Pur ritenendo che il sistema non abbia abusato per ragioni di "vetrina"
a gonfiare la raccolta nei propri bilanci, è indubbio che la
massa sia ancora nel nostro Paese uno, se non l'unico, dei parametri
fondamentali per valutare un Istituto bancario. Gli altri criteri di
valutazione significativi sono quelli del rapporto con gli impieghi
e della loro qualità, la patrimonializzazione, le garanzie offerte
ai depositanti. Anche nelle Banche più attive, in questo contesto,
c'è stata una flessione della raccolta nell'80 e un decremento
dei depositi nei primi mesi dell'81.
Quali le cause di questo fenomeno di disintermediazione? Come sempre,
le ragioni sono economiche e monetarie.

Innanzitutto, una netta tendenza da parte dei risparmiatori al consumo
e alla ricerca di beni rifugio, che (realmente o fittiziamente) difendano
il frutto del suo lavoro da un'inflazione che finisce per vanificare
il suo potere d'acquisto. Abbiamo assistito, negli ultimi anni in particolare,
a una progressiva disaffezione al risparmio: e la tendenza si è
rivolta spesso a beni che nella loro varietà, e spesso nella
loro stranezza, hanno finito per difendere solo nominalmente il risparmio
dall'inflazione. Si è assistito all'acquisto di tutto, in questo
tentativo; ma la speranza è stata spesso frustrata dalla speculazione
e dalla spregiudicatezza di improvvisati "esperti", che si
sono velocemente arricchiti alle spalle di un risparmiatore in buona
fede, spesso male informato.

•••••

CONSEGNE DELL'ESERCIZIO
**A)** Indica se ciascuna affermazione concorda con il brano sulla raccolta bancaria, rispondendo sì o no e citando alla lettera le parole decisive: (i) nei primi mesi dell'81 i depositi sono calati anche nelle banche più attive; (ii) il sistema ha gonfiato la raccolta nei propri bilanci per ragioni di "vetrina"; (iii) le cause della disintermediazione sono di natura politica.
**B)** Prosegui il brano sulla raccolta bancaria a partire dalla fine dell'ultima frase.

SEZIONE DATI
•••••

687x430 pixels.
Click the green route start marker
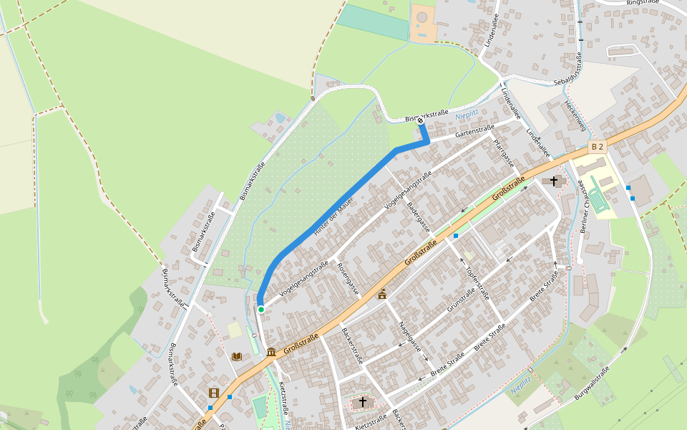(x=261, y=310)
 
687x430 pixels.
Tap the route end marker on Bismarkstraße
(x=419, y=120)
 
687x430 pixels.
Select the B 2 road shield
(x=598, y=147)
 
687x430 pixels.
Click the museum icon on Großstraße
(x=271, y=352)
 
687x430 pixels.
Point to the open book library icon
(x=237, y=355)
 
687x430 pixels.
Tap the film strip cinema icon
(x=213, y=392)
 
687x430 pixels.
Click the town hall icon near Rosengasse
(x=382, y=293)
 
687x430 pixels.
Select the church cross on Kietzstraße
(x=363, y=401)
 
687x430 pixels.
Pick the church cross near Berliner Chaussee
(x=553, y=181)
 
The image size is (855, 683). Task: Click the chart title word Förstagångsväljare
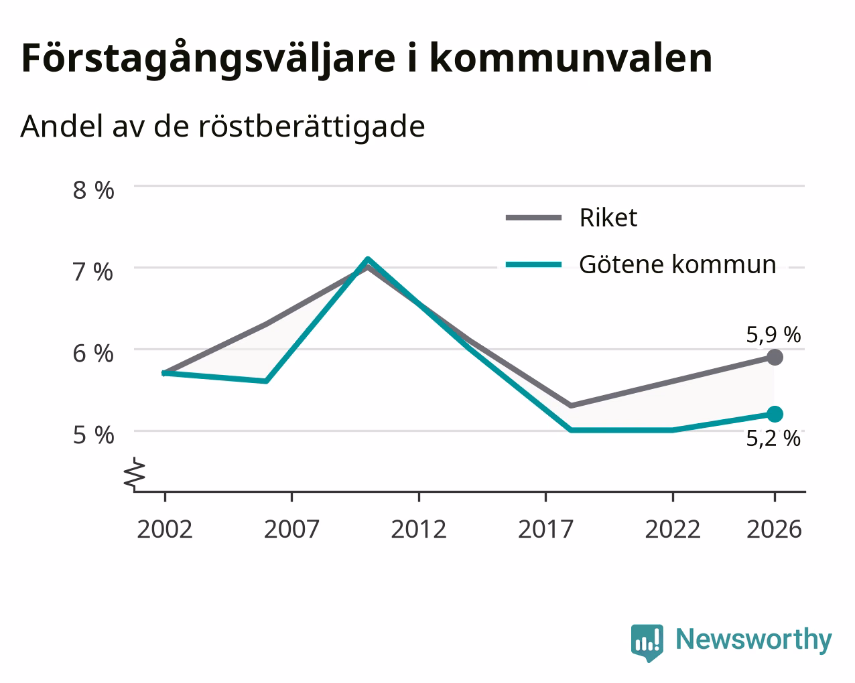208,59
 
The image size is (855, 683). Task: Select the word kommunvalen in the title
571,58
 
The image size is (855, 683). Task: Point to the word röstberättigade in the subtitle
312,126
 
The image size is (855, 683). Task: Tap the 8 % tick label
93,190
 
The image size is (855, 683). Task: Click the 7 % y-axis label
93,272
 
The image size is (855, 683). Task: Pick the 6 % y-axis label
93,354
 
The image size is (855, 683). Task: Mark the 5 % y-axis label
93,435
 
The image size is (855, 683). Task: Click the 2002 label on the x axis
165,529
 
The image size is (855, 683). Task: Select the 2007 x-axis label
291,529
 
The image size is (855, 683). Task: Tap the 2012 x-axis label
419,529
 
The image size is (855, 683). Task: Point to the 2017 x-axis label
546,529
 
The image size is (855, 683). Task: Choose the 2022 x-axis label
673,529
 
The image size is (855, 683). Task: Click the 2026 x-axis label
775,529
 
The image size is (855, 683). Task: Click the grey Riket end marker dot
775,358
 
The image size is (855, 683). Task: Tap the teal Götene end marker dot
775,414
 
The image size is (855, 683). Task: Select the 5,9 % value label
773,334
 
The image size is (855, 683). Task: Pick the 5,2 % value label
773,439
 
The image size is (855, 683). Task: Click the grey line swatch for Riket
533,218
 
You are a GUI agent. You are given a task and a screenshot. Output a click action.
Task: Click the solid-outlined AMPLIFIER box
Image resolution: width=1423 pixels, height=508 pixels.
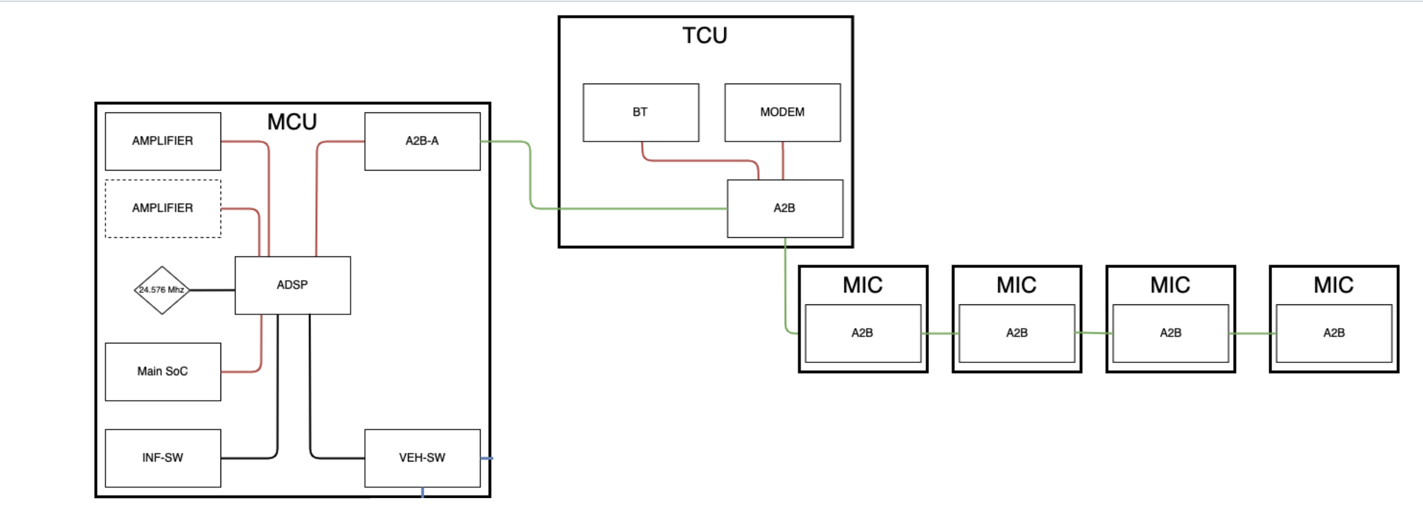162,141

•••••

SOLUZIONI DELL'ESERCIZIO
**A)**
(i) Sì: «un decremento dei depositi nei primi mesi dell'81».
(ii) No: «non abbia abusato per ragioni di "vetrina" a gonfiare la raccolta nei propri bilanci».
(iii) No: «le ragioni sono economiche e monetarie».

**B)**
Ma ci sono altre ragioni, anche gravi, che hanno inciso sul fenomeno
della disintermediazione: il primo, ha scritto il professor Pierpaolo
Tassi, "è l'insostenibile concorrenza che il Tesoro con
i suoi nuovi mezzi, Bot e Cct, esercita nei confronti della componente
bancaria. La rendita di tali titoli, esenti da ogni imposizione fiscale,
è decisamente superiore a quella che il sistema bancario può
offrire. Il finanziamento della spesa pubblica ha costretto lo Stato
a intervenire direttamente sul mercato del risparmio, offrendo anche
al piccolo risparmiatore titoli che hanno una rendita elevata".
A prima vista, il sistema sembrerebbe produrre effetti positivi, e per
il risparmiatore, di fatto, nel breve li produce; ma ci sono anche riserve
a livello generale, che propongono interrogativi inquietanti.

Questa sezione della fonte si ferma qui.